Holding The Man tear-jerker takes a hold

Ryan Corr and Craig Stott in Holding The Man.
Ryan Corr and Craig Stott in Holding The Man.

IT takes something special to draw a tear from this critic.

I could probably count on one hand the number of movies that have made me tear up.

I went into Holding The Man knowing only of its reputation as a tear duct cleanser, confident that it would not leave me reaching for the tissues.

Turns out I needed those tissues, because my jacket sleeves were drenched by the end.

Based on the book by Australian Timothy Conigrave from his personal experiences, Holding The Man chronicles the tumultuous relationship between Conigrave (Ryan Corr) and his boyfriend John Caleo (Craig Stott).

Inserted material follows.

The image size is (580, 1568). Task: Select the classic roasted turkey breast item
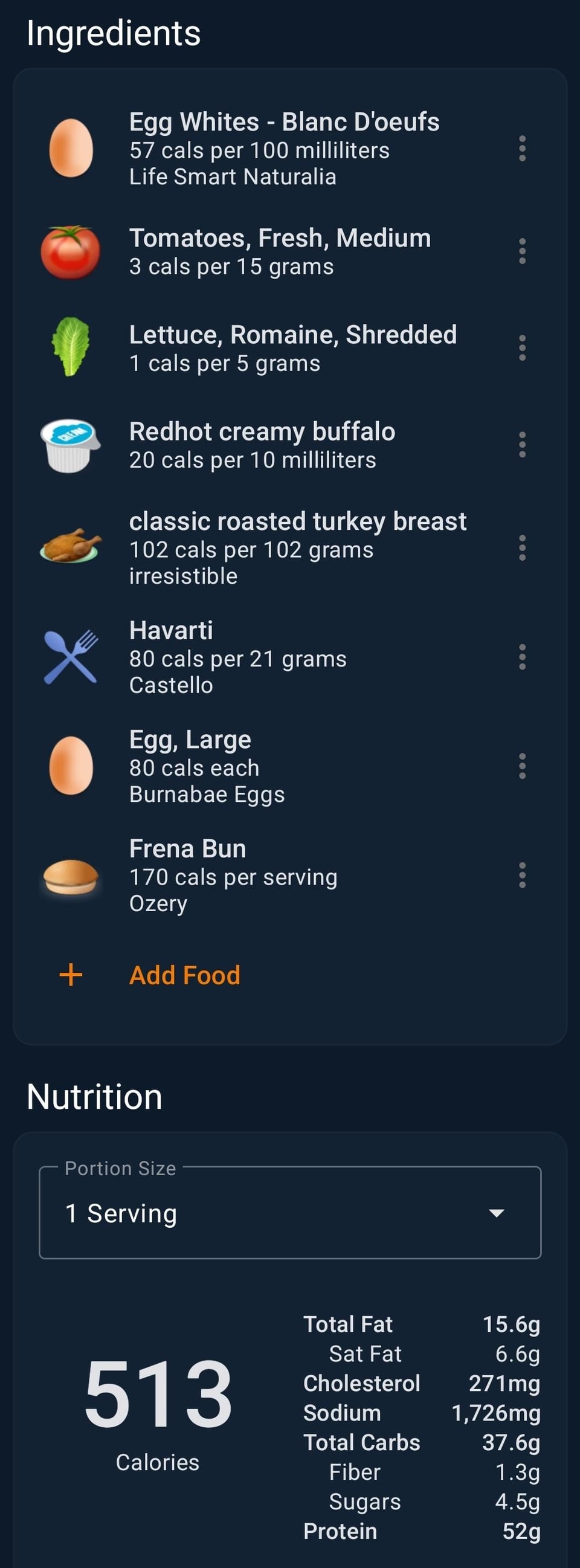pos(297,522)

The two men from different worlds (Timothy is a drama student and John a footballer) begin their forbidden love affair at their Catholic high school during the 1970s and face a disapproving family and society.

Their relationship spans 15 years through career success, long distance and personal crises.

While many of the plot points that pepper the relationship now seem like story-telling cliches (this is basically Romeo and Juliet with a gay couple), Holding The Man makes them feel organic.

There is a concerted effort, from those behind and in front of the camera, to have this feel genuine with an aim for emotional realism every step of the way.

It also balances heart, humour and tragedy without being emotionally manipulative.

Corr delivers an outstanding performance as the actor who can be as dramatic in life as he is on the stage, but the entire cast is sensational.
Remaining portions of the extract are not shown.